The answer is to consist only of an exact retyping of the lines from the one containing "At what coordinates should I click to accomplish: Switch" to the end of the entries, without pictures.

───── THE RECORDS

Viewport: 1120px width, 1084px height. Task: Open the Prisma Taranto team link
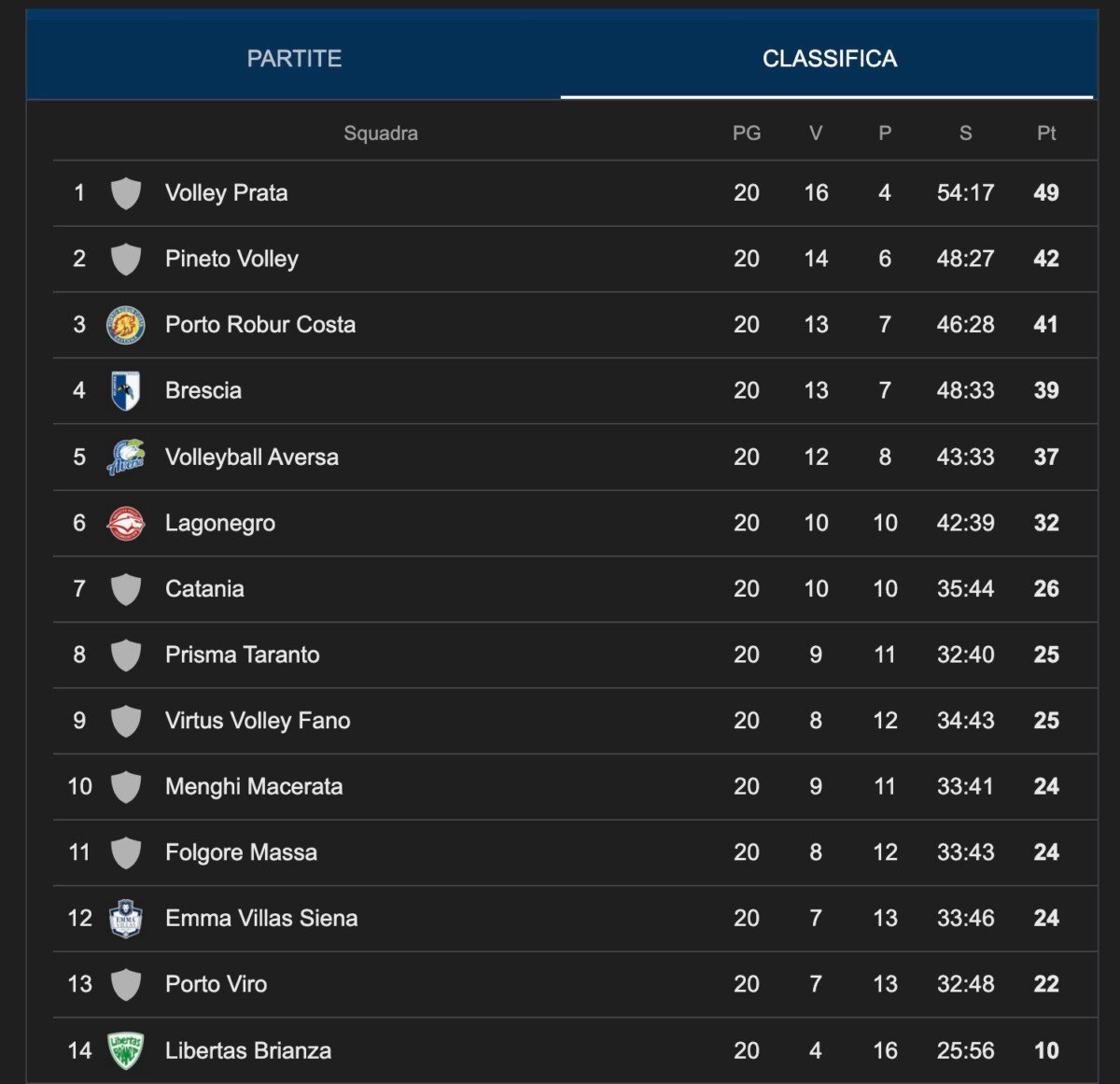pyautogui.click(x=242, y=655)
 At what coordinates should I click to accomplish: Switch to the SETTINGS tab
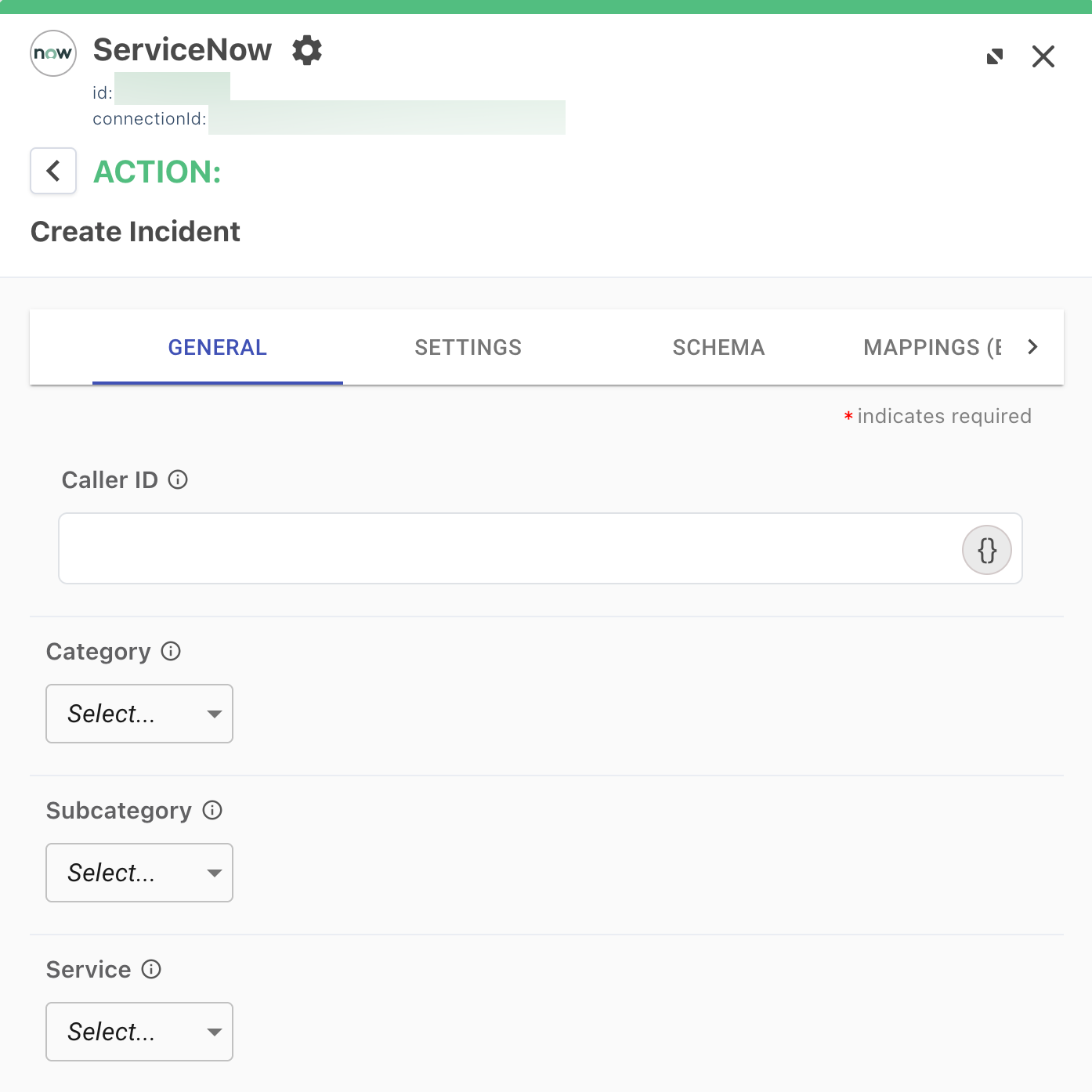[x=468, y=347]
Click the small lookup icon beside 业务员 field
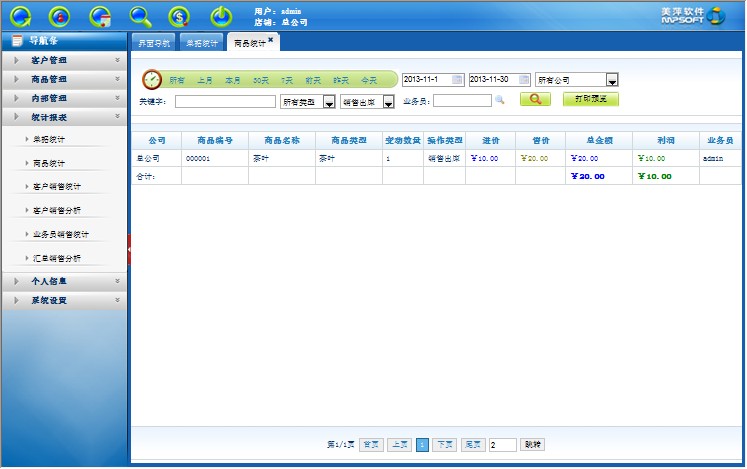Screen dimensions: 747x469 (500, 100)
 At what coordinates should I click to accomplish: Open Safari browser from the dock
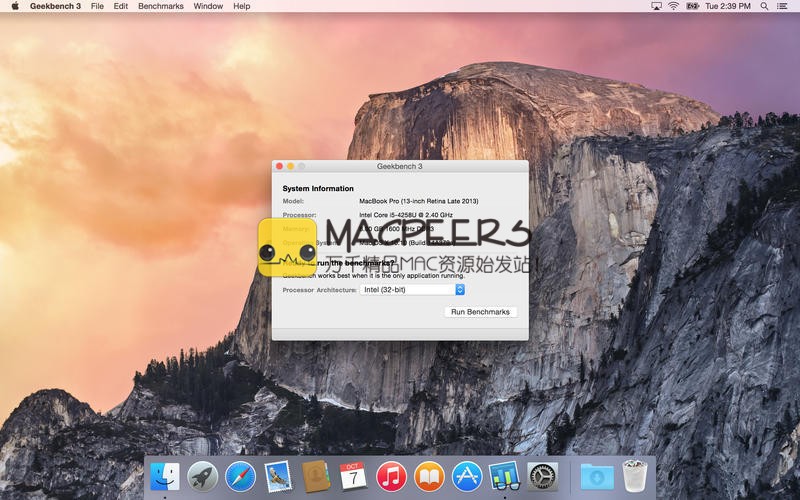240,477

──────────

--- EXERCISE OUTPUT ---
 At what coordinates should I click to accomplish: Switch to the SETTINGS tab
[x=468, y=347]
Click the small lookup icon beside 业务员 field
Screen dimensions: 747x469 (500, 100)
 At what coordinates should I click to accomplish: Open Safari browser from the dock
240,477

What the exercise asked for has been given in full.